Sundays are for watching Million Dollar Beach House, marvelling at the golden sands, then switching on my electric heater because it is quite chilly. Let’s cosy up together around the 2000w hearth and read the week’s best writing about videogames.
For Kotaku, Ian Walker wrote about how a more experienced player in Final Fantasy XIV gave them money for free, totally out of the blue. It’s a lovely little piece about how an act of kindness can help break down the walls of social anxiety.
Final Fantasy XIV is neat, but I’d be lying if I said I’ve treated it as more than just a way to waste some time while my anxiety keeps me glued to social media. My friends and I all work vastly different hours, so I’ve spent the last week or so bumbling through the game’s early quests on my own. While the various cities are filled with other players, and I’ve gotten to the point where I’m matching up with other adventurers for dungeons, it still feels like a very personal, isolated experience.

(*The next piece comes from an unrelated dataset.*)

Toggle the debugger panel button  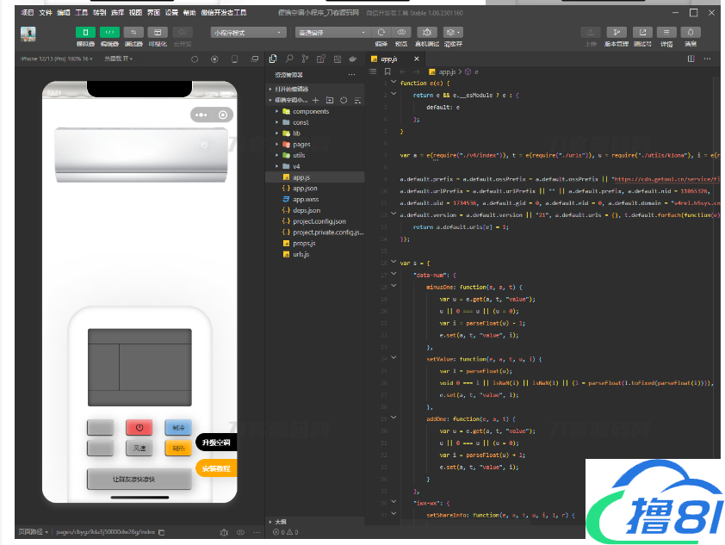coord(133,32)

I enjoyed Simone de Rochefort’s article for Polygon about why bottles in Half Life: Alyx look so good. She talks to VFX developer Matthew Wilde about lots of technical stuff, but it’s fascinating technical stuff which is explained so well even I can understand it.

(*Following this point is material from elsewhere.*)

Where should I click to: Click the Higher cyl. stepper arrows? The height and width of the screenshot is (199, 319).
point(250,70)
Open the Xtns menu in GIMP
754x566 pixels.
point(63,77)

Wilde would make observations of the real-life bottle — the foam that develops on beer, or the way liquid catches the light — and then tweak those inputs in the shader so that his creation reflected reality. It was like creating a pointillist painting, pixel by pixel.
For the Guardian, and on a related noted, Stacey Henley wrote about the role of food and drink in games. A reminder of just how much thought goes into these things.

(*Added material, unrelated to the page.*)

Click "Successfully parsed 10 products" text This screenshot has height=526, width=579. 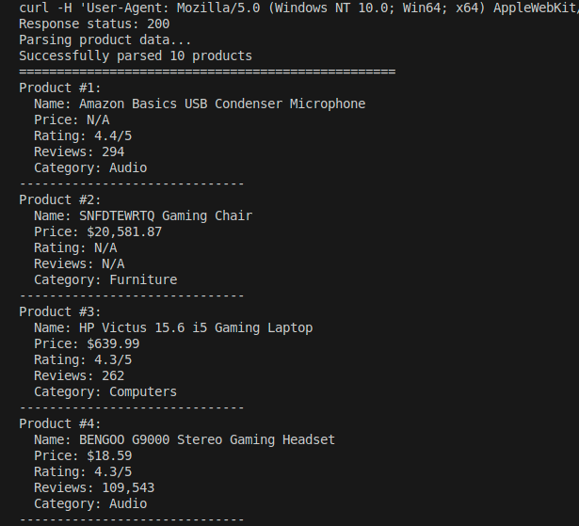point(136,56)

According to Mallinson, understanding real-world food is key to creating the video-game version – not just how it looks and tastes, but the cultures that grow around it. “My research taught me about the fundamental role of food in society, both materially and symbolically,” she says. “Perhaps the most exciting discovery for me was how members of The Sims modding community have reproduced their favourite instant noodle brands, or street food like falafel and koshari, as a way of digitally perpetuating culture and traditions.”
For Paste, Waverly wrote a wonderful article on how her experience with Puyo Puyo Tetris 2 has been a reminder of how we hold relationships in real life. I think a lot of us can relate to this.
As the months went by we would find new puzzle fighters to play: Puyo Puyo Champions, Puzzle Bobble, Money Puzzle Exchanger, Panel De Pon, Columns, and Magical Drop. And at some point it didn’t really matter whether we were good at the games, maybe around the time we started playing Puzzle Bobble. The games stopped mattering for the games themselves, and more as venues for us to spend time with one another. The music, the visuals, the way our minds adapted alongside one another with the rules of the game: Grabbing a beer, making food together, and playing a puzzle fighter was a ritual that had become a mainstay.
In a piece for Vice Games, Patrick Klepek spoke to former employees at YouTube channel GameXplain, describing crunch conditions at work and an owner/manager who put “enormous mental and physical stress” on the staff.
Steve Bowling sat at his desk crying. Bowling had recently spent 48 hours without sleep or a shower. Every moment over that 48-hour period had been spent playing the highly anticipated Final Fantasy 7 Remake. Bowling at the time contributed to the popular news and analysis channel GameXplain, and they had two days to publish a video for the game’s review embargo set by publisher Square Enix. While Bowling played, his wife brought him meals and took care of their four children. While his wife slept, Bowling continued to play.
I’ve been working my way through MF DOOM’s body of work since news of his passing at the end of last year. With this in mind, music this week is All Caps, which showcases his impeccable rhyme schemes.
This New Yorker article by Hua Hsu is worth a read if you’re interested in the man behind the mask, and the mask itself.
Also, Netflix released a trailer for an interactive show in which you can decide whether a snake throttles Bear Grylls to death or not. I can’t stop watching it.